Can Soccer Headers Cause Brain Damage?
Heading a soccer ball is not as innocuous as once thought. Headers sometimes result in a concussion. Thousands of headers over a career may lead to permanent brain damage.
A growing body of evidence points to the adverse effects of multiple headers. One study (conducted by Dr. Inga Koerte, published in JAMA) of 19-year-old amateur soccer players revealed serious damage to the white matter in the brain. White matter is vital for most of our brain functions. These troubling findings were not found in any of the “control” swimmers who were examined. Another study (lead author was Dr. Michael Lipton, published in Radiology) concluded that as the number of headers increased, cognitive function (such as memory) declined. This study also discovered that with increasing numbers of headers, the brain damage grew more severe. They measured damage by assessing the white matter of the brain.
A soccer ball weighs about 1 pound. The speed of a kicked ball may easily exceed 40 mph. Our fluid filled brain cannot be compressed to any great extent, which limits how much of the blow may be safely absorbed. When struck by a soccer ball, the brain often sustains a significant “G” force. The physics and mechanics of headers are complex. The angle of impact is important, along with the position and acceleration of neck muscles. If the ball is over-inflated and wet, a more severe impact may result. Goal kicks will result in a higher “G” force than is encountered from a simple throw-in. Many headers result in no brain damage, while others may disrupt sensitive brain pathways, at least temporarily.
Based upon available evidence, many young soccer players will travel through life with a compromised brain. Thinking, memory, and attention may be diminished. We are dealt only one delicate, sensitive brain; it must be protected.
Many years of soccer could lead to an increased chance of developing a devastating neurologic condition. These include ALS, Parkinsons, and dementia. CTE, a familiar condition among professional football players, has been identified in several professional soccer players. Frequent headaches are often experienced after multiple blows to the head. Chronic depression, anxiety, and insomnia may result from brain trauma as well.
Heading the ball occasionally causes a concussion. At least 25 percent of soccer concussions are the result of heading the ball. However, I am equally concerned about the cumulative effects of many “subconcussive” hits throughout a career. Collegiate and professional players may head the ball from 700 to 1,400 (or more) times per season. Over a number of years, some players may have headed the ball more than 8,000 times. When I played soccer in the 1970s, the season was only three months long. Now, with many kids playing soccer eight months per year, their total number of headers has dramatically increased.
There are multiple factors that determine how one’s brain copes with head trauma. Many football and soccer players suffer long-term consequences, while others remain perfectly fine. The variables include genetics, psychiatric makeup, the position played, total number of blows to the head, strength of the neck muscles, number and severity of concussions, and other factors.
Further research is necessary. A study that may help would compare soccer players with age-matched “controls” who did not play contact sports. Memory, IQ, and attention testing for the two groups, from ages 30 through 80, would possibly reveal major differences. Another helpful study would be to compare the rates of neurologic degenerative conditions in soccer players versus controls, particularly at older ages.

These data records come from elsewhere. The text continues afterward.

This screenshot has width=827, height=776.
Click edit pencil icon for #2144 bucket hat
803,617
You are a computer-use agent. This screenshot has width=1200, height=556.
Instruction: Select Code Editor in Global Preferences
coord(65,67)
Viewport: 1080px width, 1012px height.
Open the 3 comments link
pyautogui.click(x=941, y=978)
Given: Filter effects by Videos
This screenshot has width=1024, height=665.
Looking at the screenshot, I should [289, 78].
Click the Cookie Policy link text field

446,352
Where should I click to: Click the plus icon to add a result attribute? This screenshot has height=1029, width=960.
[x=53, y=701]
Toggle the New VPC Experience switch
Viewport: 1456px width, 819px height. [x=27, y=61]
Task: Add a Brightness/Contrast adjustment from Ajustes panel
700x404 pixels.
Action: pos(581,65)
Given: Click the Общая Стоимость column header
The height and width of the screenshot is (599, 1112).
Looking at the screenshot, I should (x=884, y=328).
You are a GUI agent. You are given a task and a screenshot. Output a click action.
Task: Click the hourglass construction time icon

There are interventions that may result in a safer game. Eliminating headers prior to age 12, 13, or 14 will help. Using a lighter ball that is slightly underinflated will minimize the “G” force. Even if the ball weighs 5 percent less, it will result in a significantly lower impact. Strengthening neck muscles, which absorb much of the blow, may certainly help to prevent injury. Headgear research may lead to a helmet that actually protects the brain. There is scant evidence that the current soccer helmets offer any real benefit. These helmets are being sold with promises that are not backed by data.
As with football, most soccer related subconcussive brain traumas occur during practice. The number of headers should be minimized. Headers during practice should be low velocity (throw-ins, as opposed to long corner or goal kicks). The balls used during practice ideally would be smaller, lighter, and underinflated.
Even considering that headers are integral to the game, it would help if we minimize the high velocity impacts. Goalkeeper punts to midfield result in higher “G” forces. I remember playing midfield in November. The ball was wet and heavy. The goalie would kick it high in the air, crashing down on my head with an enormous force. Players should not be allowed to head the goalie’s punt. This would only marginally affect the game, as midfield play rarely leads to a goal. Players can field the high punt with their chest or feet.
Corner kicks often result in collisions between two players’ heads. The ball may travel at a high velocity. In addition, the forward may whip his head into the ball, creating an angular acceleration that increases brain trauma. Corner kicks are a vital part of soccer, and cannot be eliminated. However, there may be means by which we can lessen the danger. One possibility is to move the corner kick closer to the goalie box, minimizing the speed of the ball.
Soccer is a wonderful and universal game, accessible and inexpensive. When I played and coached, little thought was given to the cumulative effects from headers. We now realize that years of small blows to the head have consequences. It is probable that many young players progress into adulthood with a compromised brain due to soccer. We must do more to protect their brains from long-term damage.